◆ WHAT THE EXERCISE ASKS: Nothing but text lines should be duplicated: start with the first line of the listing below and stop after the line holding "Task: Click the", omitting pictures.

^^^^^^^^^^^^^^^^

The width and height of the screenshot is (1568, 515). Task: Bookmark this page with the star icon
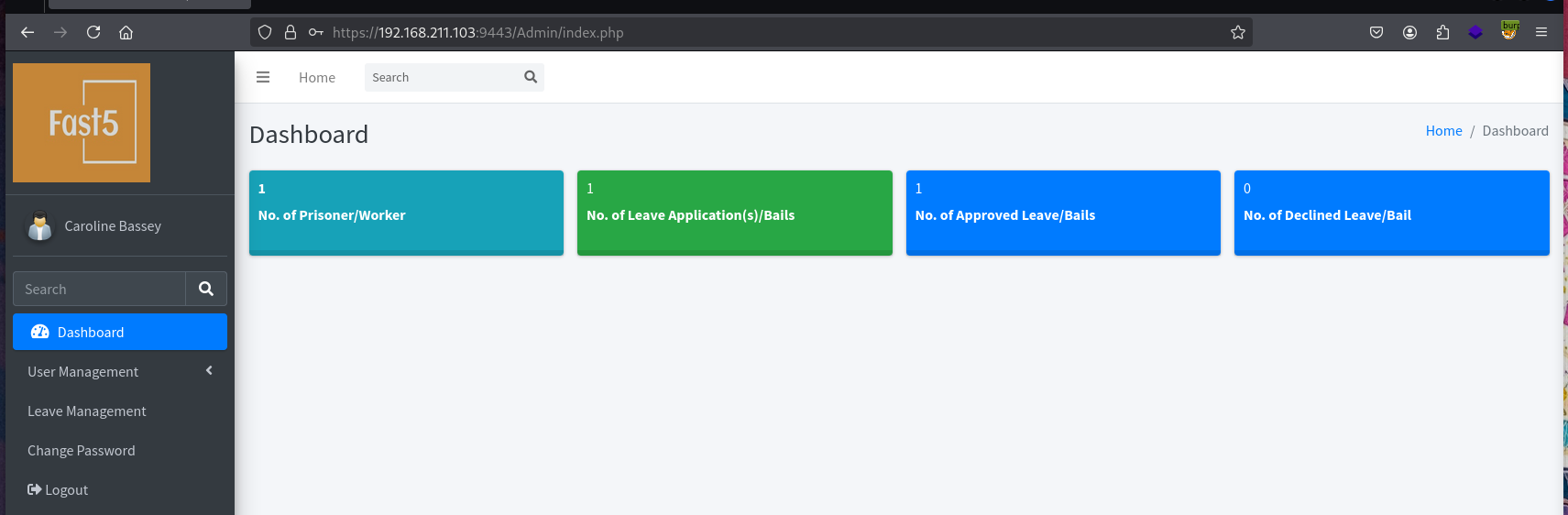point(1238,32)
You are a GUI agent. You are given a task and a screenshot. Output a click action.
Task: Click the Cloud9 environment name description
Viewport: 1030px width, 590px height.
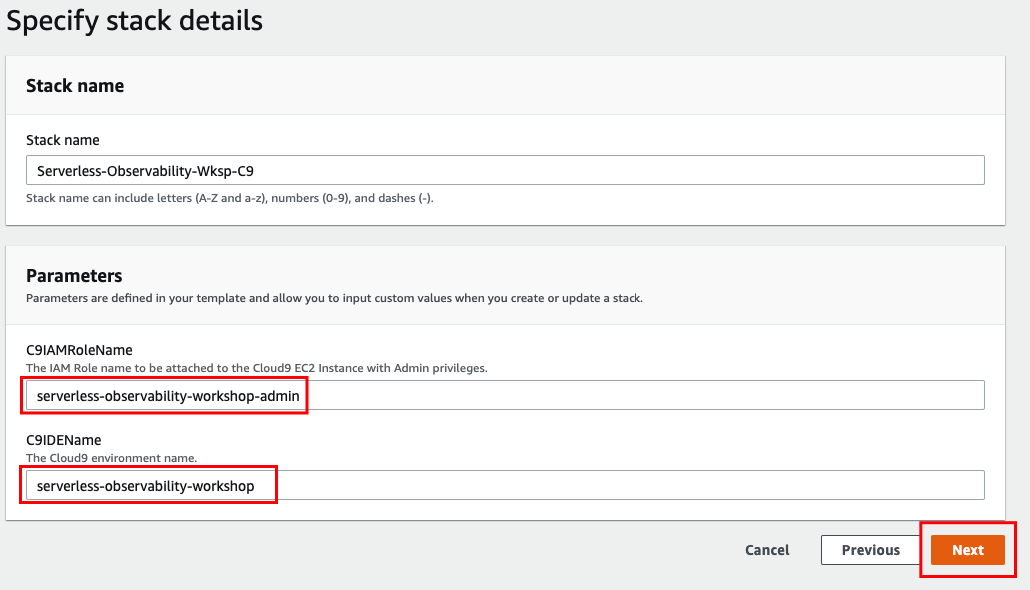[x=112, y=458]
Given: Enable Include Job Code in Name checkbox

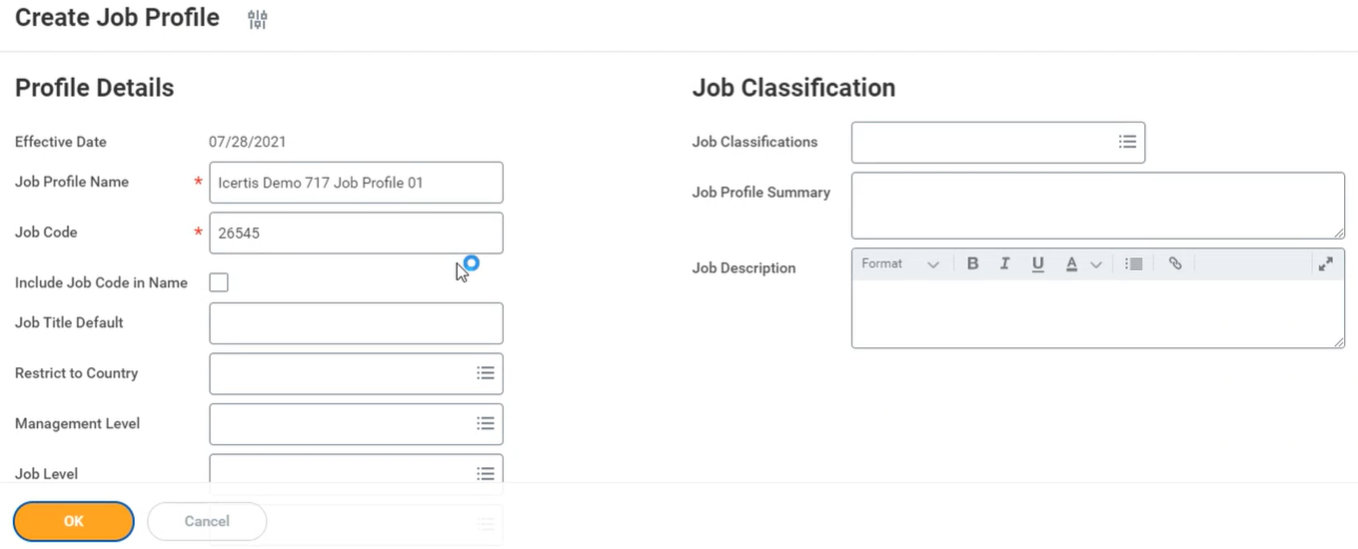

^^^^^^^^^^^^^^^^

◆ EXPECTED ANSWER:
The width and height of the screenshot is (1568, 515). Task: Bookmark this page with the star icon
point(1238,32)
You are a GUI agent. You are given a task and a screenshot. Output a click action.
Task: Click the Cloud9 environment name description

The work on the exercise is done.